Masalah yang timbul kemudian, bahwa penggunaan tulisan latin malah semakin mengikis perbendaharaan kata dalam bahasa Melayu. Banyak kata-kata dalam bahasa Melayu yang berganti dengan kata dan istilah asing (Eropa). Bukan untuk menambah perbendaharaan kata, melainkan hanya untuk menindas bahasa yang sudah ada. Akhirnya pada masa kini, seorang pembicara tidak merasa cerdas kalau tidak mengungkapkan bahasa dan istilah asing. Bahkan UUD 1945 hasil amandemen sekarang ini telah 30% dibubuhi dengan bahasa dan istilah asing yang sangat tidak akrab di telinga.

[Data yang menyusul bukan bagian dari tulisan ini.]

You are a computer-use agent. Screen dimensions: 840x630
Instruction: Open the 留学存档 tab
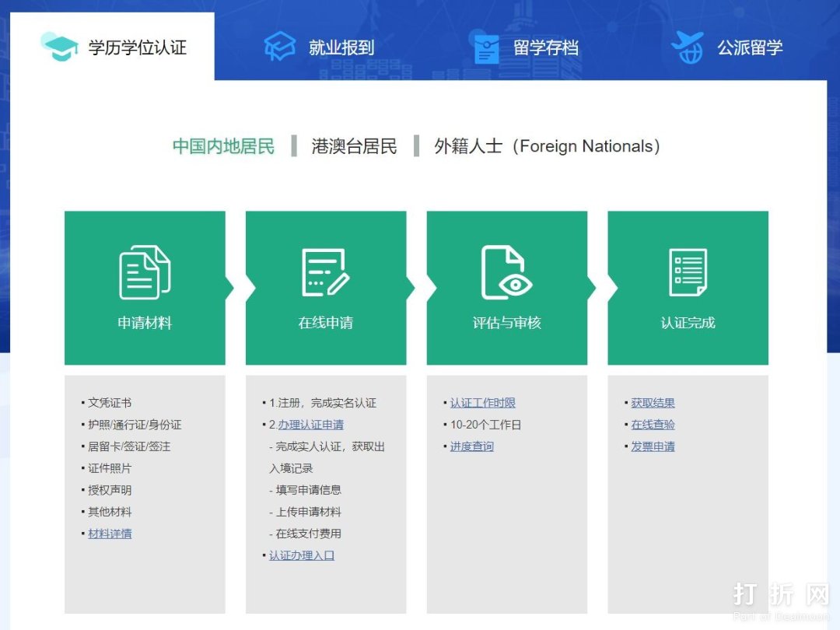click(x=545, y=47)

Jika terus dibiarkan, disinyalir 50 tahun mendatang kosa kata Melayu di dalam bahasa Melayu tinggal 10% saja. Lalu beberapa tahun setelahnya, bahasa Melayu pun akan punah. Hingga pada akhirnya nanti anak turunan jati Melayu akan terpaksa harus melihat kamus terlebih dahulu untuk memahami dan menerjemahkan “Takkan Melayu Hilang di Bumi”.


Pemecahan Masalah

Hal utama untuk memecahkan permasalahan tersebut tentunya menerapkan bagaimana cara meningkatkan kegiatan belajar terkait aksara Arab-Melayu itu sendiri. Berikut cara yang ditawarkan:

Membaca

Yang harus dilakukan pertama kali adalah banyak membaca tulisan Arab-Melayu. Meskipun belum terlalu mengenal aksaranya, setidaknya pembaca bisa sedikit mengenal bagaimana bentuk aksara Arab-Melayu.

Mengamati

Yang dimaksud mengamati di sini tentu saja mengamati segala hal yang berhubungan dengan bahasa Arab-Melayu di sekitar. Perhatikan kosakata, atau penggunaan frase-frase tertentu dalam berbagai konteks yang ditulis.

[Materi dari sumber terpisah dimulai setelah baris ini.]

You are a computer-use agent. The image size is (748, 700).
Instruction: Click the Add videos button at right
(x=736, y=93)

Mempelajari huruf-huruf dasar (huruf hijaiah)

Mengenal huruf-huruf dasar yang digunakan. Aksara Arab-Melayu ini menggunakan huruf hijaiah. Jadi, sangat penting untuk memahami betul tentang huruf dasar tersebut.

Praktik Menulis

Tidak aka nada gunanya jika hanya mempelajari materi, jika tidak melakukan sebuah praktik. Tujuannya adalah untuk membiasakan diri untuk menulis aksara Arab-Melayu.

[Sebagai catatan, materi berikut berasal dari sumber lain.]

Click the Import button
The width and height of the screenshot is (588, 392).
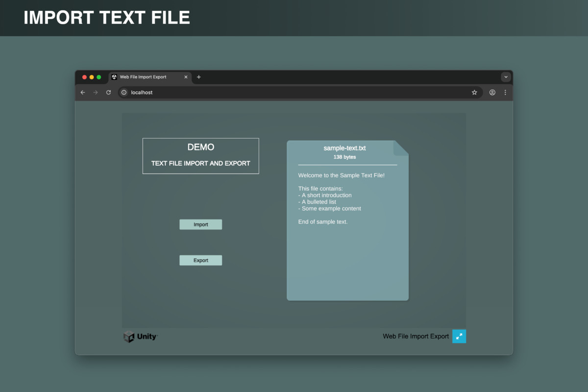[200, 224]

Memanfaatkan gadget dan media sosial

Melalui dunia internet, kita akan dipermudah untuk mengetahui tentang dunia aksara. Karena jangkauannya lebih luas dan melebar. Dengan memanfaatkan teknologi yang ada, itu bisa dijadikan sebagai penguat dalam mempelajari tata cara baca Arab-Melayu.


Rencana Tindak Lanjut

Makalah ini mengembangkan sebuah produk berupa bahan ajar berbentuk buku digital dan cetak berjudul Aksara Arab Melayu. Bahan ajar ini berisi 14 tahap pembelajaran. Mulai dari mengenal huruf-huruf hijaiah sebagai materi dasar, sampai pada materi mengeja kata yang berimbuhan. Bahan ajar inilah yang akan menjadi acuan mendasar dalam mengembangkan kegiatan penyuluhan cara baca Arab Melayu di majelis-majelis taklim.